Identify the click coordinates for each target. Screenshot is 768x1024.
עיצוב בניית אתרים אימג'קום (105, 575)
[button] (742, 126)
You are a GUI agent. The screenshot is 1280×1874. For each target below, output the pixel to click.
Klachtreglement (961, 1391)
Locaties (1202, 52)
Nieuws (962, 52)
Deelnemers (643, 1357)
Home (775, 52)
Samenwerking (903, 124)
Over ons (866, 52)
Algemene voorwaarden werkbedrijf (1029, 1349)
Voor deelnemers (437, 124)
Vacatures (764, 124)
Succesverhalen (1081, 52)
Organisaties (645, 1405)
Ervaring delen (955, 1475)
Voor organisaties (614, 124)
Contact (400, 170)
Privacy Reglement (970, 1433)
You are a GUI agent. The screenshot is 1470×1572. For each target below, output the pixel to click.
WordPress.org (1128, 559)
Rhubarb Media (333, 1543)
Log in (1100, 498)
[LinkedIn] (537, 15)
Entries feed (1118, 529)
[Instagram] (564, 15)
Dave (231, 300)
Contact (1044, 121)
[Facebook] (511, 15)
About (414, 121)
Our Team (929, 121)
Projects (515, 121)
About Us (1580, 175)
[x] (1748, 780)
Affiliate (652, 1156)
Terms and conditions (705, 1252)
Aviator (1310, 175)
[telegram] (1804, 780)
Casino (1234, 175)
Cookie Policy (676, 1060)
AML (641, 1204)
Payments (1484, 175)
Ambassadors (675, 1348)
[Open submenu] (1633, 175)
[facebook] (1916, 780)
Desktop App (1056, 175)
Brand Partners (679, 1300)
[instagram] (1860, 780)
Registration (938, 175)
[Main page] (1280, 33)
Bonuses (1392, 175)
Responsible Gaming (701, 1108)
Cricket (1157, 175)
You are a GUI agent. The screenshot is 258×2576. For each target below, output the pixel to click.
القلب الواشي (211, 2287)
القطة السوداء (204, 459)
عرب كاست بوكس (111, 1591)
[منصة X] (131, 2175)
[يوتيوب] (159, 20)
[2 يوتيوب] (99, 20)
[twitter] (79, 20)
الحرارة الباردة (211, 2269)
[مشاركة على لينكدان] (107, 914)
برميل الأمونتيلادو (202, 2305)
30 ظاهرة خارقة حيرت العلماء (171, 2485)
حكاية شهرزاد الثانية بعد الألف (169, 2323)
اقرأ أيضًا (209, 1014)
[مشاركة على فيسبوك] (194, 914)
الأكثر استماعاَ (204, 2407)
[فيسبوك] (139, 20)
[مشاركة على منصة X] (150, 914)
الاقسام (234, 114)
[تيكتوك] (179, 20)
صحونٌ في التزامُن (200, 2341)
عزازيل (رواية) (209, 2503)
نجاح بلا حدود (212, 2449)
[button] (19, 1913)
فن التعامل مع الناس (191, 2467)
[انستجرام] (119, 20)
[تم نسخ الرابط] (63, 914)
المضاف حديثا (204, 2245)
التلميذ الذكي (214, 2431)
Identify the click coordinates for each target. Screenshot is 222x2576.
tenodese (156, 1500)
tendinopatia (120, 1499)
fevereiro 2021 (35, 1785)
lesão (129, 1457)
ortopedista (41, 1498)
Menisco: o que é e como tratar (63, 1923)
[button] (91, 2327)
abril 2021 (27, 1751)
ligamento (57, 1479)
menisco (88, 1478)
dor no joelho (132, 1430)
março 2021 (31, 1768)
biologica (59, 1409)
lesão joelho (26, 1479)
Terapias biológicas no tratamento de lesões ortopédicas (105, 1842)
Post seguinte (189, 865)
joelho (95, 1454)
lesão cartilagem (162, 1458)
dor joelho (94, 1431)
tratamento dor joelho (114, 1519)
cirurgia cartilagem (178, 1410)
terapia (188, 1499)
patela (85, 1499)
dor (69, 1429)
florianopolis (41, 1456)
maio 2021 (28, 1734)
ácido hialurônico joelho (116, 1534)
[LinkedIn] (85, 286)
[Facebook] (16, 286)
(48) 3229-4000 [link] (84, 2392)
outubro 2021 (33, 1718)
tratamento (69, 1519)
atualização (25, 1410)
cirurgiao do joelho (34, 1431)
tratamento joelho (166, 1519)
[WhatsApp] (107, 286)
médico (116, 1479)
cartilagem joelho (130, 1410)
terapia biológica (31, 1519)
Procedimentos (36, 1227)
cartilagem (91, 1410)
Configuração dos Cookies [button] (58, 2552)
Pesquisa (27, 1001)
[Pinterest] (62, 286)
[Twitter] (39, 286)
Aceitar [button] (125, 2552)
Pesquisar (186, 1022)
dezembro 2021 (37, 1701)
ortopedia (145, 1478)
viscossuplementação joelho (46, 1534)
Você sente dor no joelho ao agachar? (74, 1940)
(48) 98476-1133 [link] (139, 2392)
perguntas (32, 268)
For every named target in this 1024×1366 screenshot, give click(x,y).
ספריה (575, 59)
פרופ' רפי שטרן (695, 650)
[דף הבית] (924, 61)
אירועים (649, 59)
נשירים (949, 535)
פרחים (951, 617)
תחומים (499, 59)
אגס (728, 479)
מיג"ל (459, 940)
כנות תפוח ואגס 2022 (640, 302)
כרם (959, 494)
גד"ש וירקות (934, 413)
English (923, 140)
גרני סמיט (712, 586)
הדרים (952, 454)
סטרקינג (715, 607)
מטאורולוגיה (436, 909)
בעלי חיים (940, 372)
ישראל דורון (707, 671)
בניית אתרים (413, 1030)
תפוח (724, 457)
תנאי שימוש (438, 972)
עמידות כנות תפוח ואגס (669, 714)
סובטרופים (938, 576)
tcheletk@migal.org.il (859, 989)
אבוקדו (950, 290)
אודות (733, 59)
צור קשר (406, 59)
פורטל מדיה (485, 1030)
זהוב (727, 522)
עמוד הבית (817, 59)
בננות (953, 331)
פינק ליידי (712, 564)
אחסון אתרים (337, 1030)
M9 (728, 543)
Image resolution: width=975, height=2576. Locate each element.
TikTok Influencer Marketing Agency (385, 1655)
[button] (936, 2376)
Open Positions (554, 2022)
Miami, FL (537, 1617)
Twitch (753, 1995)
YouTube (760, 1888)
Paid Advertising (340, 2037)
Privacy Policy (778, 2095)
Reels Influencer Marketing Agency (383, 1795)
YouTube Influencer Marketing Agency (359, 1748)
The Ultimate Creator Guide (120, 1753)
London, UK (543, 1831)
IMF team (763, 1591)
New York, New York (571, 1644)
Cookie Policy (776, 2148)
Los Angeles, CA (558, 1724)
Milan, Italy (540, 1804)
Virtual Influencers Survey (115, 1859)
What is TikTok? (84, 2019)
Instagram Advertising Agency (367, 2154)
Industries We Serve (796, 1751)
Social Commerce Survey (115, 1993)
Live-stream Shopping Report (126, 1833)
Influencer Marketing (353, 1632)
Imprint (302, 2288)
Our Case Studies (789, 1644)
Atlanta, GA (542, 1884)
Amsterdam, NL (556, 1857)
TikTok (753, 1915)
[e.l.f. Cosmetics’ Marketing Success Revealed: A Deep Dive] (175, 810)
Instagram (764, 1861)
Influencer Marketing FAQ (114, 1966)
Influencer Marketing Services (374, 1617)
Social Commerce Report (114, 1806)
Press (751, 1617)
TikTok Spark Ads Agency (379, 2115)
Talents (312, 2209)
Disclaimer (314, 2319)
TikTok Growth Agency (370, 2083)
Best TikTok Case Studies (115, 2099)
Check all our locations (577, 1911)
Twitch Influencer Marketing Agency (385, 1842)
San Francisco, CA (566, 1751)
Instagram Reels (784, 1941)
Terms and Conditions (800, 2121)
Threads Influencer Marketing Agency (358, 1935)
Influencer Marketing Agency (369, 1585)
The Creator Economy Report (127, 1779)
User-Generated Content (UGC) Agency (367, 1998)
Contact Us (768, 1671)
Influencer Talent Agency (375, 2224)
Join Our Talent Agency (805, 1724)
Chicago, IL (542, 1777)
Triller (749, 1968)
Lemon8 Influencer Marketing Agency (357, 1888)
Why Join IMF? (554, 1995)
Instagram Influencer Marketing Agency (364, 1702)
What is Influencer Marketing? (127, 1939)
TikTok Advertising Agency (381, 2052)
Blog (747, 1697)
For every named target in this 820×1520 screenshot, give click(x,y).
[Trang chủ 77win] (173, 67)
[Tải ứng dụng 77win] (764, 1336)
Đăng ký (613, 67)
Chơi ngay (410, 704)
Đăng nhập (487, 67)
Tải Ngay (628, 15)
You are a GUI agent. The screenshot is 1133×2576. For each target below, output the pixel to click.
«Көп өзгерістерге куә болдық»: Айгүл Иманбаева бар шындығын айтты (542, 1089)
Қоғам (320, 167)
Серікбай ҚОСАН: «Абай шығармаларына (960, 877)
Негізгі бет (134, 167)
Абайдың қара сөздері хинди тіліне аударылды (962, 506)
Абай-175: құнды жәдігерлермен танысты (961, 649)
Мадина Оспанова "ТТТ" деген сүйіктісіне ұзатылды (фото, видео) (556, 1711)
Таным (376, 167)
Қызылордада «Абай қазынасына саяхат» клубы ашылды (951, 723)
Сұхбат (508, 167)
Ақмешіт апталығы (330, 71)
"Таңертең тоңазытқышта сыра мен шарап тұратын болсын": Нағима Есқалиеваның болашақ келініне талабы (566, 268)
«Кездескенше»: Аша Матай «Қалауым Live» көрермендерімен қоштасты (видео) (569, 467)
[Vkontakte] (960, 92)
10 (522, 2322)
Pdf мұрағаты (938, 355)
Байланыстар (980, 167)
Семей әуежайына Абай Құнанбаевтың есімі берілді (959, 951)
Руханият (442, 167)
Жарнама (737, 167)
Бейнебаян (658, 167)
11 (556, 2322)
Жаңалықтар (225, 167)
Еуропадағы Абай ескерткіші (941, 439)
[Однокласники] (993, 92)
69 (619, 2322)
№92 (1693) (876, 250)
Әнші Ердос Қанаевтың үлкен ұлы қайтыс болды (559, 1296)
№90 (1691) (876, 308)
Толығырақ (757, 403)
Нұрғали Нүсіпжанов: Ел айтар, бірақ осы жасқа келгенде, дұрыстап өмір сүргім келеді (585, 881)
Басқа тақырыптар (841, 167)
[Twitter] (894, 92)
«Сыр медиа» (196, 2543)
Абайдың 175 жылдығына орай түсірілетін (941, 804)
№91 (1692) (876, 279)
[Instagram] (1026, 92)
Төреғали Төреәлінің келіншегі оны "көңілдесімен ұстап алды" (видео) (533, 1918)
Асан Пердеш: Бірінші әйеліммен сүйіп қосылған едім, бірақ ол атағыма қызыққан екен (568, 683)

-------

## THE PROBLEM
Repeat every line of the data word for word until you have repeated the line that contains "Screenshot is 222x2576.", which is the last one to include.

## ANSWER BELOW
Identify the click coordinates for each target. Screenshot is 768x1024.
עיצוב בניית אתרים אימג'קום (105, 575)
[button] (742, 126)
You are a GUI agent. The screenshot is 1280×1874. For each target below, output the pixel to click.
Klachtreglement (961, 1391)
Locaties (1202, 52)
Nieuws (962, 52)
Deelnemers (643, 1357)
Home (775, 52)
Samenwerking (903, 124)
Over ons (866, 52)
Algemene voorwaarden werkbedrijf (1029, 1349)
Voor deelnemers (437, 124)
Vacatures (764, 124)
Succesverhalen (1081, 52)
Organisaties (645, 1405)
Ervaring delen (955, 1475)
Voor organisaties (614, 124)
Contact (400, 170)
Privacy Reglement (970, 1433)
You are a GUI agent. The screenshot is 1470×1572. For each target below, output the pixel to click.
WordPress.org (1128, 559)
Rhubarb Media (333, 1543)
Log in (1100, 498)
[LinkedIn] (537, 15)
Entries feed (1118, 529)
[Instagram] (564, 15)
Dave (231, 300)
Contact (1044, 121)
[Facebook] (511, 15)
About (414, 121)
Our Team (929, 121)
Projects (515, 121)
About Us (1580, 175)
[x] (1748, 780)
Affiliate (652, 1156)
Terms and conditions (705, 1252)
Aviator (1310, 175)
[telegram] (1804, 780)
Casino (1234, 175)
Cookie Policy (676, 1060)
AML (641, 1204)
Payments (1484, 175)
Ambassadors (675, 1348)
[Open submenu] (1633, 175)
[facebook] (1916, 780)
Desktop App (1056, 175)
Brand Partners (679, 1300)
[instagram] (1860, 780)
Registration (938, 175)
[Main page] (1280, 33)
Bonuses (1392, 175)
Responsible Gaming (701, 1108)
Cricket (1157, 175)
You are a GUI agent. The screenshot is 258×2576. For each target below, output the pixel to click.
القلب الواشي (211, 2287)
القطة السوداء (204, 459)
عرب كاست بوكس (111, 1591)
[منصة X] (131, 2175)
[يوتيوب] (159, 20)
[2 يوتيوب] (99, 20)
[twitter] (79, 20)
الحرارة الباردة (211, 2269)
[مشاركة على لينكدان] (107, 914)
برميل الأمونتيلادو (202, 2305)
30 ظاهرة خارقة حيرت العلماء (171, 2485)
حكاية شهرزاد الثانية بعد الألف (169, 2323)
اقرأ أيضًا (209, 1014)
[مشاركة على فيسبوك] (194, 914)
الأكثر استماعاَ (204, 2407)
[فيسبوك] (139, 20)
[مشاركة على منصة X] (150, 914)
الاقسام (234, 114)
[تيكتوك] (179, 20)
صحونٌ في التزامُن (200, 2341)
عزازيل (رواية) (209, 2503)
نجاح بلا حدود (212, 2449)
[button] (19, 1913)
فن التعامل مع الناس (191, 2467)
[انستجرام] (119, 20)
[تم نسخ الرابط] (63, 914)
المضاف حديثا (204, 2245)
التلميذ الذكي (214, 2431)
Identify the click coordinates for each target. Screenshot is 222x2576.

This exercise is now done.